Nach „Sojus“-Fehlstart

10.11.2018 15:44

US-Astronautin hat keine Sorge vor Flug zur ISS

Die US-Astronautin Anne McClain (39), die Anfang Dezember zur Internationalen Raumstation ISS starten soll, ist trotz des Fehlstarts der „Sojus“-Trägerrakete am 11. Oktober zuversichtlich. „Ich wäre schon am Tag danach wieder in eine ,Sojus‘ eingestiegen“, sagte die 39-Jährige am Freitag bei einer von der Raumfahrtbehörde NASA live übertragenen Fragerunde vor Journalisten.

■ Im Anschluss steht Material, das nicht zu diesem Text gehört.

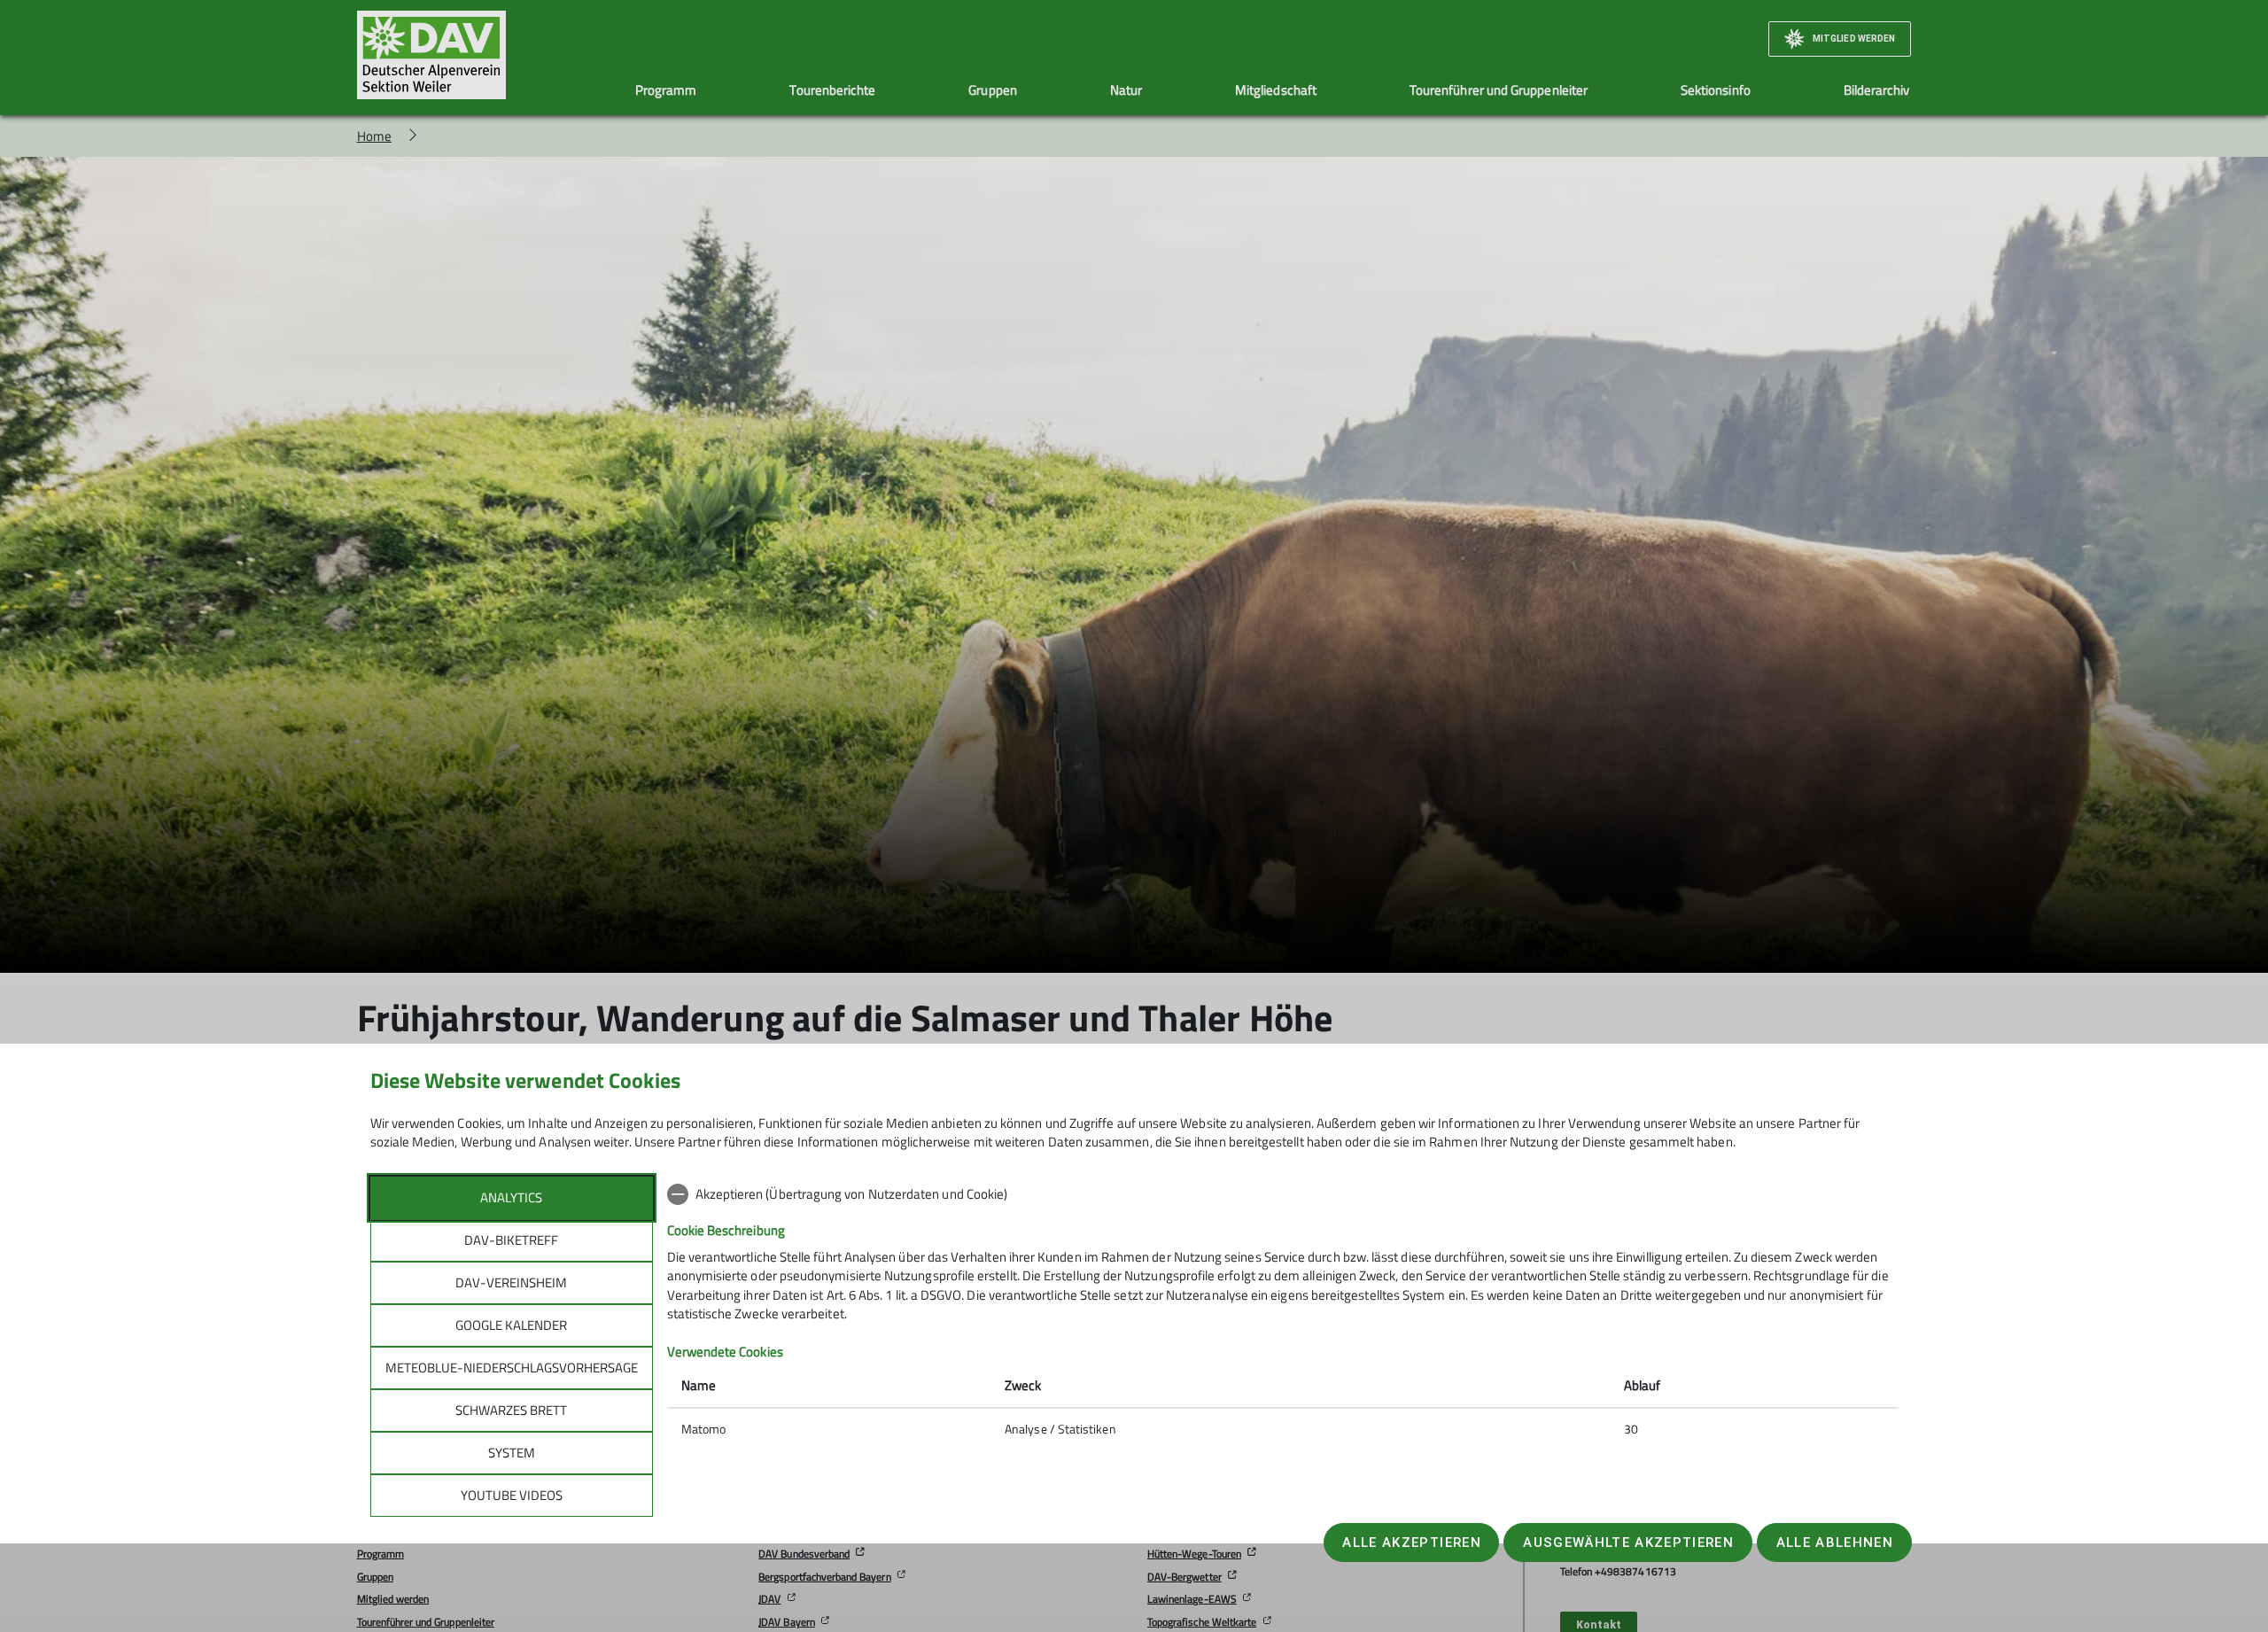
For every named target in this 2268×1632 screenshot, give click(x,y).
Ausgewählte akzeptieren (1628, 1542)
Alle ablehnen (1834, 1542)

Der Vorfall sei kein Versagen, sondern eine „Erfolgsgeschichte“ gewesen, weil die Rettungssysteme funktioniert und die beiden Astronauten unverletzt geblieben seien. „Ich habe Vertrauen. Sonst würde ich hier nicht sitzen, wenn ich nicht komplettes Vertrauen in die Raketensysteme hätte.“

Video zeigt, was „Sojus“-Fehlstart verursachte:

Fehlstart Folge von Schlamperei bei Montage
Der Unfall Mitte Oktober war der russischen Raumfahrtbehörde Roskosmos zufolge durch Schlamperei bei der Endmontage ausgelöst worden. Die beiden Raumfahrer, der russische Kosmonaut Sergej Owtschinin und der US-Astronaut Nick Hague konnten sich unverletzt retten.

Astronautin McClain, eine frühere Helikopter-Pilotin, Rugby-Spielerin und Mutter eines kleinen Sohnes, soll am 3. Dezember gemeinsam mit einem russischen und einem kanadischen Kollegen an Bord einer „Sojus“ zur ISS (Bild oben) starten.